Kisah Muji, Pengendara Transjakarta Non BRT Yang Teguh Jauhi Mo Limo

AA

Text Sizes

Medium

Large

Larger

Muji, sopir non BRT Transjakarta rute Pulogadung-Pondok Gede, Rabu (25/4/2018). TRIBUNJAKARTA.COM/SATRIO SARWO TRENGGINAS

Laporan Wartawan TribunJakarta.com, Satrio Sarwo Trengginas

TRIBUNJAKARTA.COM, PASAR MINGGU -
Deru suara iring-iringan bus sepanjang Jalan TB Simatupang, arah Kampung Rambutan, memecah keheningan malam.

Para sopir non bus rapid transit dari berbagai wilayah di DKI Jakarta harus singgah untuk mengisi bahan bakar di SPBU yang hanya terpusat di Jalan TB Simatupang.

Begitulah kehidupan malam Muji (55), satu di antara sopir yang sedang menunggu antrean hingga giliran busnya diisi solar tiba.

"Kita nunggu di sini paling enggak satu atau dua jam lamanya. Dari jam setengah sebelas nanti baru bisa setengah duabelas malam dapat giliran isi," ujar Muji kepada TribunJakarta.com, Rabu (25/4/2018).

Dengan mata yang sayu dan paras mukanya nan letih, tak jarang Muji menguap diterpa rasa kantuk.

"Jam 9 malam saja biasanya saya udah ngantuk tapi masih harus nunggu solar di sini," kata dia.

Ia pun ingin pengisian bahan bakar solar ini tak terpusat hanya di satu SPBU saja.
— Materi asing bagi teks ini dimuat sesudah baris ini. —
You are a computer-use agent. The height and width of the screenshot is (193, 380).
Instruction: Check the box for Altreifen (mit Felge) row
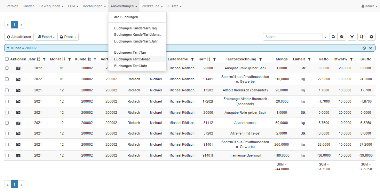click(x=7, y=133)
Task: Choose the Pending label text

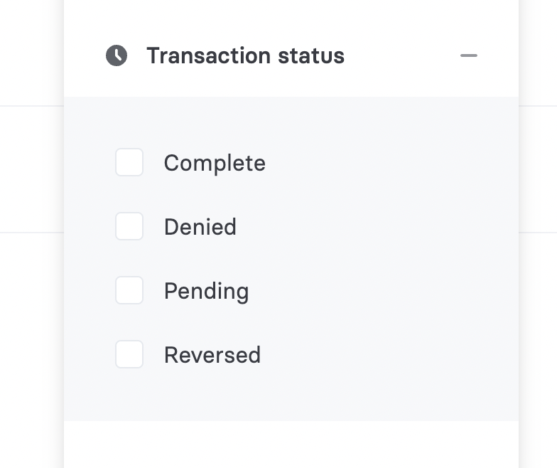Action: pos(206,292)
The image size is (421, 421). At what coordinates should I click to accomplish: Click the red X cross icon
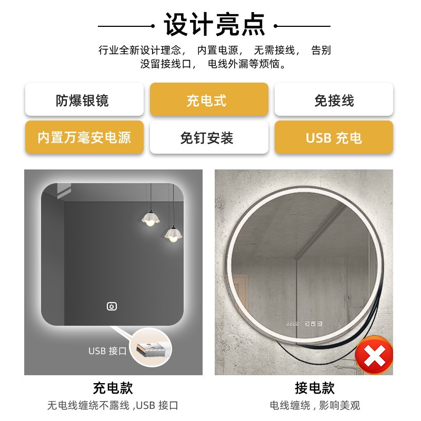tap(374, 355)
"Harusnya kan semua rute ada. Atau paling enggak terbagi dua. SPBU sini sama yang di Kampung Rambutan. Saya nyetir bus non brt jurusan Pulogadung-Pondok Gede Jakarta Timur. Lumayan bisa 25 kilometer perjalanan normal ke sini ya sekitar satu jam an," ungkap kakek dua cucu ini.

Kendati pulangnya hingga larut, penghasilan Muji sebagai seorang pramudi Kopaja bus non BRT terbilang kecil.
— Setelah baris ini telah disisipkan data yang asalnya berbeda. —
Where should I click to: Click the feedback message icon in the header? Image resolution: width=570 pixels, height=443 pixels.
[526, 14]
"Kalau Kopaja ini rute pendek dan terbilang penghasilannya terbilang rendah, per bulan dua juta. Di antara bus bus BRT atau Non BRT ini termasuk yang paling rendah. Beda kalau Damri bisa sampai Rp 10 atau 12 juta," ujar Muji.

Sebelum menjadi sopir bus transjakarta non BRT, Muji pernah telah lama bergelut menjadi kenek dan supir bus umum.

"Awal saya tamat SMA saya langsung jadi kernet bus di tahun 90an kemudian baru jadi sopir tahun 2000an. Dulu saya di PPD, karena sudah masuk bus Transjakarta. Jadi kita sebagai sopir merasa tersaingi. Akhirnya saya pindah ke sini," tutur dia.

Bahkan ia pun memiliki banyak orang-orang yang seprofesi dengannya.

"Ya kita itu enggak ada yang sempurna. Dunianya sopir itu dulu hingga sekarang engga jauh yang namanya Mo Limo dalam istilah Jawa. Lima kejahatan itu main judi, maling, madat (narkotika), minum alkohol, dan madon (main perempuan)," ungkapnya.

Mengenang masa lalunya kala di bus umum tersebut, ia pun banyak belajar dari rekan-rekan sejawatnya yang tak lepas dari pengaruh Mo Limo itu.

"Sebenarnya itu yang harus dihindari. Kalau enggak orang itu akan sial. Apalagi di dunia bus dan pasar. Godaannya besar itu tempatnya setan. Sopir biasanya enggak maling, tapi yang paling dekat itu minum, judi dan madon," terangnya.

Muji meyakini orang-orang yang melakukan pengaruh buruk Mo Limo itu sudah pasti akan tertimpa bahaya kala di jalan.

"Dekat dari tiga itu kebanyakan. Sebagian besar sudah pasti kena musibah itu. Tapi ya saya sadar enggak ada yang sempurna juga dengan apa yang dijalani," tuturnya.

Sebelum menyudahi pembicaraan itu lantaran giliran mengisi solar sudah tiba, ia menceritakan sekelumit pengalaman menggelitik kala mengendarai bus PPD.

"Saya pernah nabrak apa saja, tapi alhamdulilah walaupun nabrak tapi enggak parah. Saya pernah nabrak mobil polisi. Kena Rp 1,2 juta. Saya ganti sejuta, polisinya bayar sendiri dua ratusnya," dia terkekeh.